Keywords: Dental school, private practitioners, prosthodontic, techniques

How to cite this article:
Singh G, Gambhir RS, Singh R, Kaur H. Theoretical versus practical application of prosthodontic techniques in private dental clinics in India: A survey. Eur J Prosthodont 2014;2:23-7

How to cite this URL:
Singh G, Gambhir RS, Singh R, Kaur H. Theoretical versus practical application of prosthodontic techniques in private dental clinics in India: A survey. Eur J Prosthodont [serial online] 2014 [cited 2019 Jun 25];2:23-7. Available from: http://www.eurjprosthodont.org/text.asp?2014/2/1/23/122990

  Introduction Top

Prosthodontics is defined as the branch of dentistry pertaining to the restoration and maintenance of oral function, comfort, appearance, and health of the patient by the restoration of the natural teeth and/or replacement of missing teeth with artificial substitutes. [1] It is a branch of dentistry pertaining to the oral rehabilitation of the patient by the practitioner who provides complete dentures, removable partial dentures, fixed partial dentures, and maxillofacial prosthesis. Also, the practitioner must be aware of the biocompatibility and bioacceptability of the prosthesis and techniques which are being used for the patient.

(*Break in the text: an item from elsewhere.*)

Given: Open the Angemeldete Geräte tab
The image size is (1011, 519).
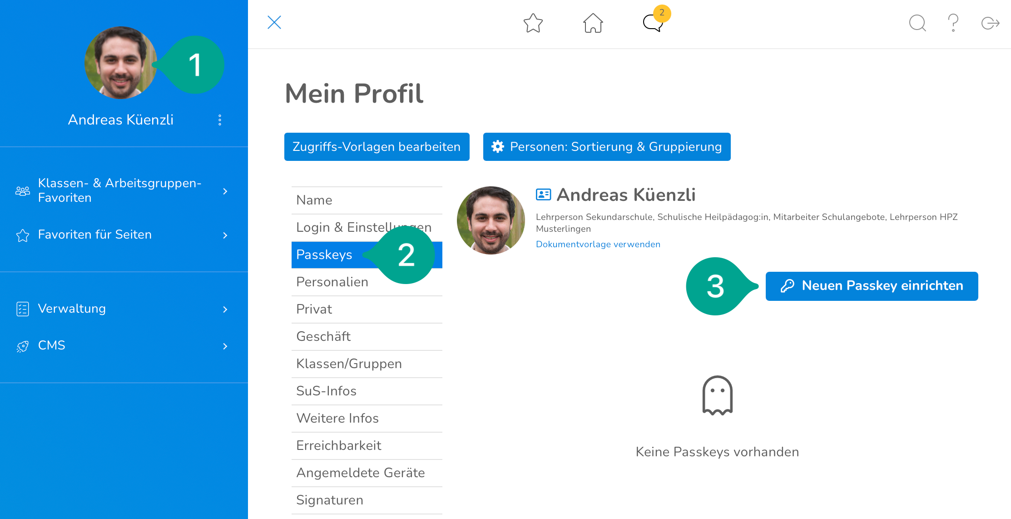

It is wisely said that "It is more important to preserve what already exists than to replace what is missing." [2] This statement indicates that the prosthesis which the practitioner fabricates should not only replace the missing structures but also preserve what is existing. There are various authors and textbooks describing these techniques which guide the operator and help in providing optimal care and they may have different opinion regarding each technique. In other words, each dental school and teacher has a unique philosophy of imparting education to the patient. However well these techniques are taught or learned they are sometimes not carried out as they should be. Various studies have reported about the following of prosthodontic procedures by private dental practitioners and techniques taught in dental institutions. [3],[4],[5],[6],[7] A survey reported that there is a difference in procedures followed for complete denture construction in dental schools as compared with general dental practice. [7] For this survey the standardized syllabus prescribed by the Dental Council of India (DCI) is taken as the benchmark and we have accepted that all the dental graduates are fully acquainted with the ideal prosthodontic procedures as they have passed from recognized dental colleges. [8]

This study was undertaken to know the various prosthodontic techniques followed by the private dental practitioners, to know the problems encountered by the private dental practitioners in various prosthodontic treatments, and to compare the techniques taught and techniques followed by them.

  Materials and Methods Top

A survey was planned to determine the prosthodontic techniques applied by private dental practitioners of India and to know the problems faced by the practitioners during the various phases of the complete dentures, removable partial denture and fixed partial denture treatments, and to compare the techniques taught to them and techniques followed by the practitioners.

Survey performa

To conduct the survey, a pretested questionnaire performa was prepared for the private dental practitioners to be filled up. The performa contained questions relating to complete denture, fixed partial denture, and removable partial denture treatment. There is no standardized version of the performa, but it was specially designed in the department of prosthodontics for the present survey. This questionnaire performa was tested on 50 private dental practitioners.

The removable partial denture treatment was divided into acrylic partial denture and cast partial denture treatments. The complete denture section of the performa contained two diagrams of edentulous maxillary and mandibular basal seat area on which the respondents were asked to draw the following: Area where the spacer is provided, area where vertical tissue stops are provided, and area where perforations are made.

Sample size

A total of 1000 private dental practitioners from fourmajor cities of India (New Delhi, Chandigarh, Bangalore, and Pune) were contacted through personal visits and also through post. The directories of private dental practitioners were obtained from Indian Dental Association branches in the four selected cities. [9] Every 5 th practitioner from the each directory was included in the study by systematic random sampling. Those practitioners who were busy in their practice and could not fill the form on the day of the visit were requested to send the questionnaire through post in a self-addressed envelope. Out of 1000 private dental practitioners, 700 responded to the survey. Nonresponders were not included in the study. Informed consent was obtained from all the private dental practitioners and they were assured that the information collected will be kept confidential.

Statistical analysis

Since it was a simple descriptive study dealing with only numbers and percentages, only Microsoft excel was used to calculate the results and no other statistical software was used. The results are presented in text, tables, and graphical manner.

  Results Top

Selected results of the survey are useful in describing the current conditions of private prosthodontic practice in various dental clinics situated in major cities of India.

Out of 700, 563 (80.4%) of the private dental practitioners reported that they did the prosthodontic treatment themselves. A total of 70 (10%) had a visiting prosthodontist in their clinics for treating the patients who had prosthetic needs. And 67 (9.6%) private practitioners were doing some of the prosthodontic work themselves and were calling a prosthodontic for complex prosthetic work like cast partial dentures and implant prosthesis.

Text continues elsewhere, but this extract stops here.